● ISTRUZIONI
[a] Rispondi alle seguenti domande basandoti sul brano sullo studio del Pew Research Center.
(i) In quale città ha sede il centro di ricerca che ha condotto lo studio?
(ii) Per dare spazio a quale argomento i media avevano inizialmente trascurato la notizia?
(iii) Quale popolazione si mostrava impreparata di fronte al tema dell'Olocausto secondo lo studio?
[b] Indica se ciascuna affermazione concorda con il brano sullo studio del Pew Research Center, rispondendo sì o no e citando le parole del testo che lo stabiliscono.
(i) I media avevano dato subito ampio risalto alla notizia.
(ii) Alcuni intervistati avevano assunto posizioni negazioniste o antisemite.
(iii) Secondo il brano, l'indignazione seguita alle dichiarazioni è incomprensibile.
[c] Prosegui il brano sullo studio del Pew Research Center partendo dalla sua ultima frase.

● BRANO RIPORTATO
**********
(Susanna Porrino)

In queste settimane ho visto nuovamente riportata su alcuni giornali una notizia che risale ormai a qualche mese fa, ma che era stata inizialmente trascurata dai media per lasciare spazio alla trattazione della pandemia in corso.

La notizia in questione riguarda uno studio del Pew Research Center di Washington, che aveva destato un certo scalpore perché evidenziava l’impreparazione e l’inconsapevolezza di una percentuale preoccupante della popolazione americana di fronte al tema dell’Olocausto. Una discreta componente dei cittadini intervistati si è dichiarato completamente all’oscuro di molti aspetti relativi agli eventi trattati, mentre altri avevano assunto posizioni negazioniste o antisemite, ripetutamente condannate dai media per la loro pericolosità e infondatezza.

L’indignazione che aveva seguito queste dichiarazioni risulta perfettamente sensata e comprensibile. Occorre tuttavia sottolineare come essa perda via via di forza e convinzione se messa a confronto con il tacito assenso con cui oggi si accetta la più totale inconsapevolezza e noncuranza del mondo occidentale di fronte alle tragedie e alle catastrofi che scuotono e percorrono il resto del mondo.

Conoscere la devastazione che ha vissuto l’Europa, e in particolare il popolo ebraico, durante lo scorso secolo è fondamentale, ma non giustifica in alcun modo l’indifferenza con cui stragi dello stesso genere oggi non vengono neanche menzionate nella nostra società.
**********
● DATI DISPONIBILI
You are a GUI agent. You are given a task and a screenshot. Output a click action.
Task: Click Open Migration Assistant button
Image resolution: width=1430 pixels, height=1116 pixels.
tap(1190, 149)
**********
● RISPOSTE
[a]
(i) Washington.
(ii) La pandemia in corso.
(iii) La popolazione americana.

[b]
(i) No: "era stata inizialmente trascurata dai media".
(ii) Sì: "altri avevano assunto posizioni negazioniste o antisemite".
(iii) No: "risulta perfettamente sensata e comprensibile".

[c]
Pur muovendosi generalmente nella più completa cecità del presente che lo circonda, essa ha infatti troppo spesso reso il passato una categoria morale a cui rifarsi in modo sterile e infruttuoso, la cui conoscenza è utile per dimostrare una validità intellettuale da cui non si pretende in alcun modo una comprensione oltre il nozionismo.

Se è vero che conoscere la propria storia a fondo significa consolidare su di essa un’identità nazionale che altrimenti andrebbe perduta, è però altrettanto vero che in una realtà globalizzata come la nostra ostinarsi a ricercare solo il proprio passato, senza premurarsi di conoscere il presente che si evolve con noi, significa rinchiudersi in una dimensione di staticità e immobilismo in cui tutto ciò che ci rimane per analizzare la realtà sono una buona dose di ipocrisia e perbenismo.

Non sforzarsi di esplorare le dinamiche con cui si stanno ripetendo in altri Paesi gli stessi eventi che i nostri popoli hanno vissuto uno o più secoli fa ci rende cittadini inconsapevoli, mossi dall’illusione che esista una sola realtà che non ha più bisogno di essere discussa o interpretata secondo altre prospettive.

Pur potendo utilizzare il passato come strumento per leggere un’età contemporanea che ancora presenta problemi e difficoltà, abbiamo invece scelto di cristallizzarlo in un pezzo di storia nascosto da una lente che lo pone sotto ai nostri occhi solo in bianco e nero, rendendolo lontano e soprattutto isolato e irripetibile nel futuro, trasformandolo in un eterno e ripetuto canto di elogio al presente che siamo riusciti a costruire.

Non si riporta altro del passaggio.